- Opening Delimiter -

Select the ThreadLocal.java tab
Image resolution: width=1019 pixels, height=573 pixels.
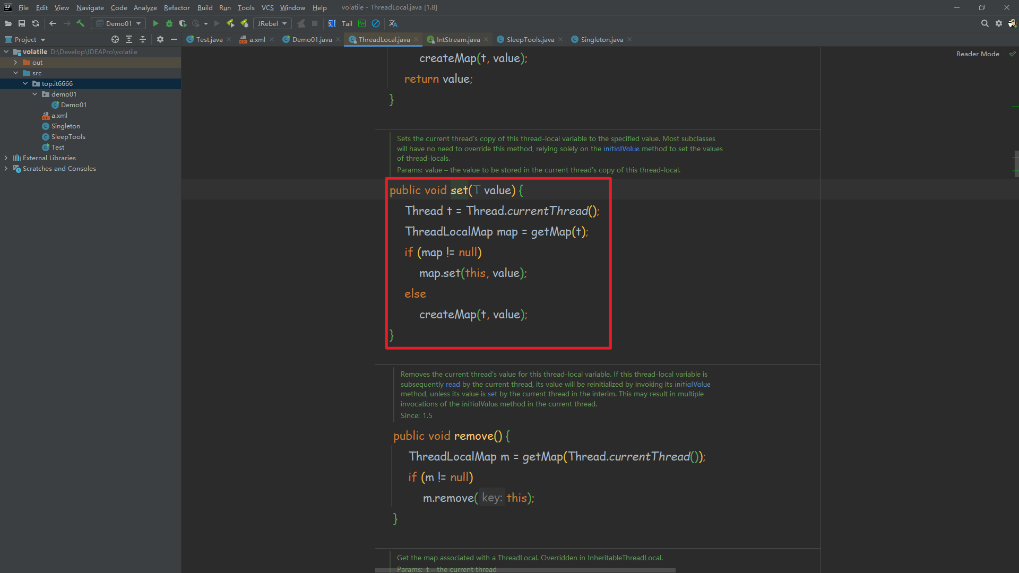[x=385, y=39]
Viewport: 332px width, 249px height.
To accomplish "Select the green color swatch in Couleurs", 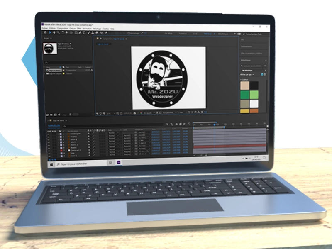I will click(x=244, y=94).
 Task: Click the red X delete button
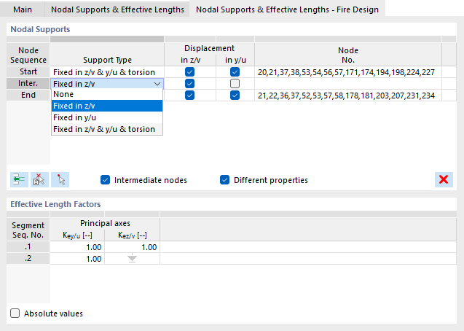click(x=442, y=180)
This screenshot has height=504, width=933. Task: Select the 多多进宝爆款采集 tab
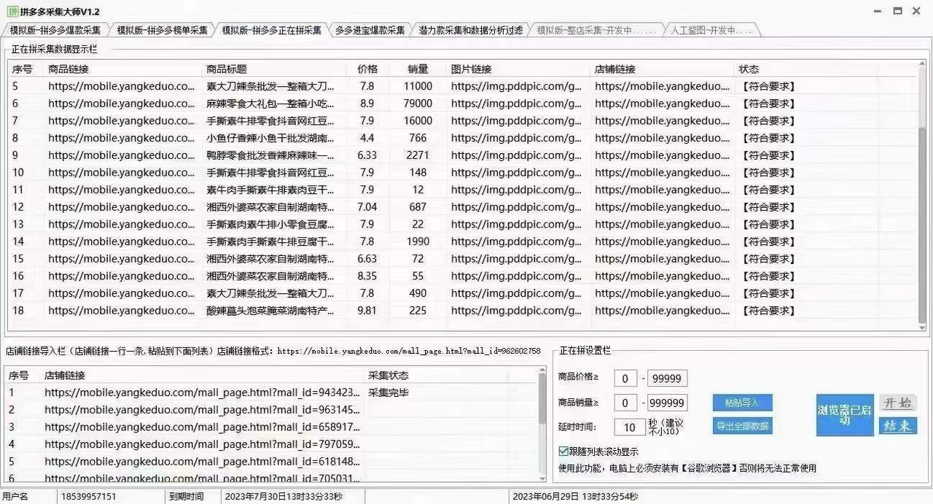click(x=370, y=31)

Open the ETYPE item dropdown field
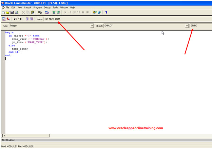(200, 26)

- Closing Delimiter -

• **Problem statement**
All pictures should be dropped; the lines from the one containing "This screenshot has" through the last line of the material are to be set down exactly.

• **Answer area**
This screenshot has height=504, width=933. Task: Select the 多多进宝爆款采集 tab
click(x=370, y=31)

Open the ETYPE item dropdown field
(200, 26)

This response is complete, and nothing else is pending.